One would have wished that the director and the playwright had given them greater latitude to use more of themselves in their performances and less of the material that composes their monuments. Russotto and especially Dorn are more successful, as the game’s corner pilots. Taking place over two nights, two years apart, the play sees Dorn’s Terrell and Russotto’s Abraham Flexner arriving unannounced at the home of ‘Einstein, who invited Anderson to stay with him at Princeton. The setting dominated by Meghan Raham’s books and Karen Perry’s period costumes aptly accessorize the warmer tones of the evening.

Dorn and Russotto are tasked with presenting the realities of a society that, somewhat parallel, restricts both blacks and Jews. Dorn, for sure, gives us a sonic portrait of a black woman who had to learn perseverance because the world always underestimated her. The important points are all underscored in an uplifting drama that yet feels loaded with good intentions.


Shannon DeVido, from left, Gregg Mozgala and Portland Thomas in “Teenage Dick.” (Teresa Castracane/Woolly Mammoth Theater Company)

With characteristic irreverence, Woolly Mammoth returned to the stage with a play full of characters that are anything but mainstream. Chief among them in “Teenage Dick”: a dastardly antagonist with cerebral palsy and a wise sidekick in a wheelchair. And why the hell not?
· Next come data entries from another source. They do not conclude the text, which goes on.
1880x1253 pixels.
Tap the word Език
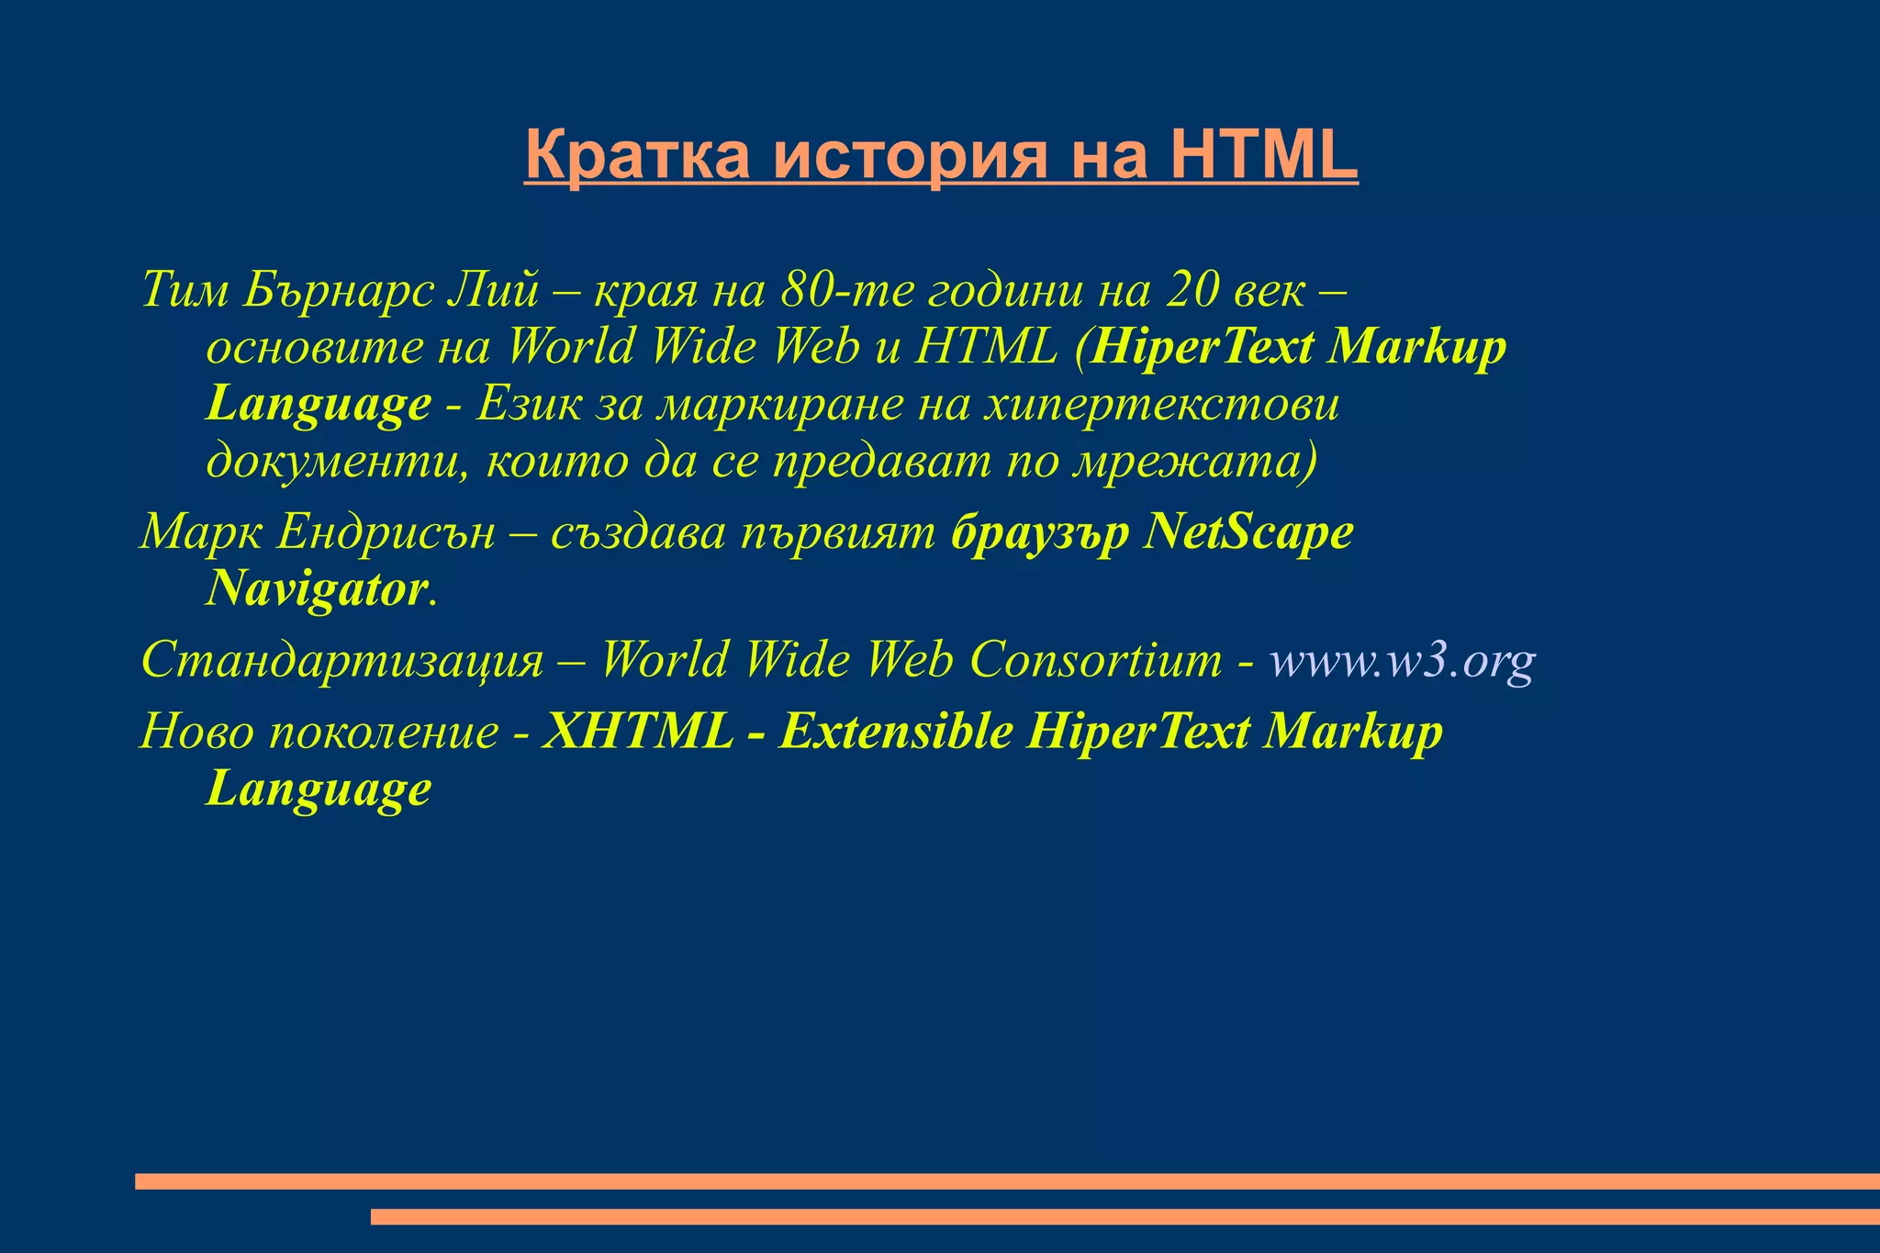click(x=528, y=404)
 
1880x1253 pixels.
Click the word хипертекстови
click(x=1160, y=404)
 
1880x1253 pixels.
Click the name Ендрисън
click(x=386, y=532)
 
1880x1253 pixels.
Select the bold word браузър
click(x=1040, y=532)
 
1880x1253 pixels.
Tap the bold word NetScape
click(x=1248, y=532)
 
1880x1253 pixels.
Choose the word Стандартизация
click(x=342, y=660)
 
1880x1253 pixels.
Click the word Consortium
click(x=1096, y=660)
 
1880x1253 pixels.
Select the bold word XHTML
click(x=638, y=732)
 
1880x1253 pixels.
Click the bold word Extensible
click(x=896, y=732)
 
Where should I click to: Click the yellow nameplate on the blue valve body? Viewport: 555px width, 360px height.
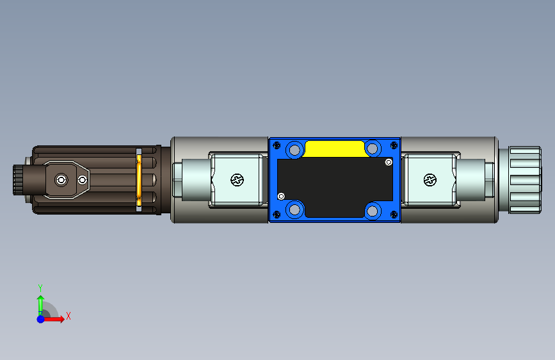coord(335,149)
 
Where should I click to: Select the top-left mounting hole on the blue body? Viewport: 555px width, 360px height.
coord(294,150)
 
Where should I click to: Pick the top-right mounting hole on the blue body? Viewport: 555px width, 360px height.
coord(373,149)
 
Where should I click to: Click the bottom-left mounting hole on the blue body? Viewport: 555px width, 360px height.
coord(294,209)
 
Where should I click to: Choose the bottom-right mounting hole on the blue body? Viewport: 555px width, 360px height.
coord(373,211)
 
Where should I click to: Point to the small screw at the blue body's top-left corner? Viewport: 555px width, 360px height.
coord(277,145)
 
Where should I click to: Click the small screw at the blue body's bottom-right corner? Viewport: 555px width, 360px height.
coord(394,215)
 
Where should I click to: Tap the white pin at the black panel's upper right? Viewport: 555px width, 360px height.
coord(389,162)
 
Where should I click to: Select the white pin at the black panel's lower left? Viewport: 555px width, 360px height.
coord(281,196)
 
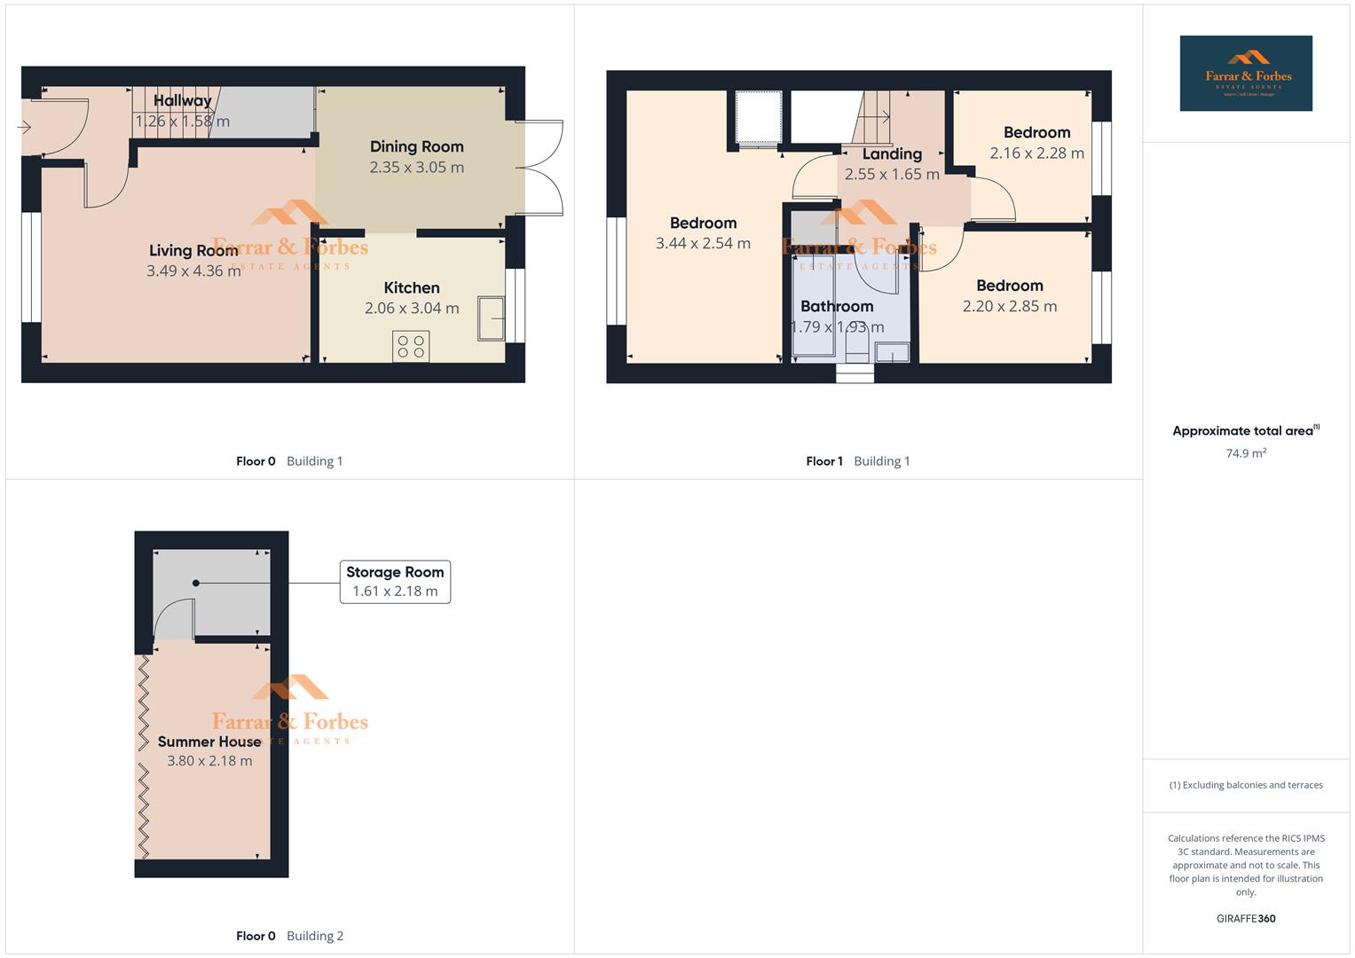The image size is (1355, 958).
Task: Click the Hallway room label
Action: pos(183,100)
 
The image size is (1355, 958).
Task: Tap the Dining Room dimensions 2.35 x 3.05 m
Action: pos(416,167)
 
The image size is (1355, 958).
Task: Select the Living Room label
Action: pos(193,250)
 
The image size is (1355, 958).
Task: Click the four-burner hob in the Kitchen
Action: pos(411,346)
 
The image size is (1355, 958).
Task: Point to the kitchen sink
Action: pos(491,318)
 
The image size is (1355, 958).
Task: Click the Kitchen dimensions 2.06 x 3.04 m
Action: pos(412,308)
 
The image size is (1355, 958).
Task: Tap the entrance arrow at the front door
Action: pos(24,127)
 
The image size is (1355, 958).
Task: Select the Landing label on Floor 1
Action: pos(892,154)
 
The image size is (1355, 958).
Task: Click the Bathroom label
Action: pos(837,306)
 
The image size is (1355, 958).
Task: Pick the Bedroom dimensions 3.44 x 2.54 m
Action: pos(703,243)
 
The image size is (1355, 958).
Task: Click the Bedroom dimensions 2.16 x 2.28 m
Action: pos(1036,153)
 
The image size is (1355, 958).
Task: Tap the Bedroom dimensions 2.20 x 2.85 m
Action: pos(1010,306)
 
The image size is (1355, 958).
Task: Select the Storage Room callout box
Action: pos(395,582)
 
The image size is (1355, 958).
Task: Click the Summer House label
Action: pos(209,742)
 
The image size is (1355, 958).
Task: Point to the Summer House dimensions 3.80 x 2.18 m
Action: pos(209,760)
Mike Lew’s unstereotypical comedy, directed by the confident Moritz von Stuelpnagel, is a riff on tough high school life – though it does use the idea of ​​a tumultuous class election as its centerpiece a bit banal. (“Election” with Reese Witherspoon and Matthew Broderick did it earlier, and better.)

Gregg Mozgala has the marquee role here, as a handicapped modern-day Richard who gushes Shakespeare and seeks to topple his lowly place in the school’s pecking order with a malevolence-filled campaign to win the election. It’s nice to see a juicy role for an actor with a disability who will hopefully have many more such opportunities. Mozgala does a dandy job. But it’s another disabled actor, Shannon DeVido as a jaded, sex-obsessed college student who talks about telling the truth from a wheelchair, that provides the evening’s sarcastic flair. On this occasion, a shoutout goes to the writer who came up with such a mature role for DeVido — and everyone who played a part in casting him.

My Lord, what a night, by Deborah Brevoort. Directed by Sheldon Epps. Together, Meghan Raham; costumes, Karen Perry; lighting, Max Doolittle; sound, John Gromada; projections, Clint Allen. About 100 minutes. $18 to $48. Through October 24 at Ford’s Theater, 511 10th St. NW. 202-347-4833. fords.org.

teen cock, by Mike Lew. Directed by Moritz von Stuelpnagel. Together, Wilson Chin; costumes, Kelsey Hunt; lighting, Amith Chandrashaker; sound, Palmer Hefferan. With Emily Townley, Portland Thomas, Zurin Villanueva, Louis Reyes McWilliams. About 100 minutes. $17 to $81. Through October 17 at the Woolly Mammoth Theater, 641 D St. NW. 202-393-3939. woollymammoth.net.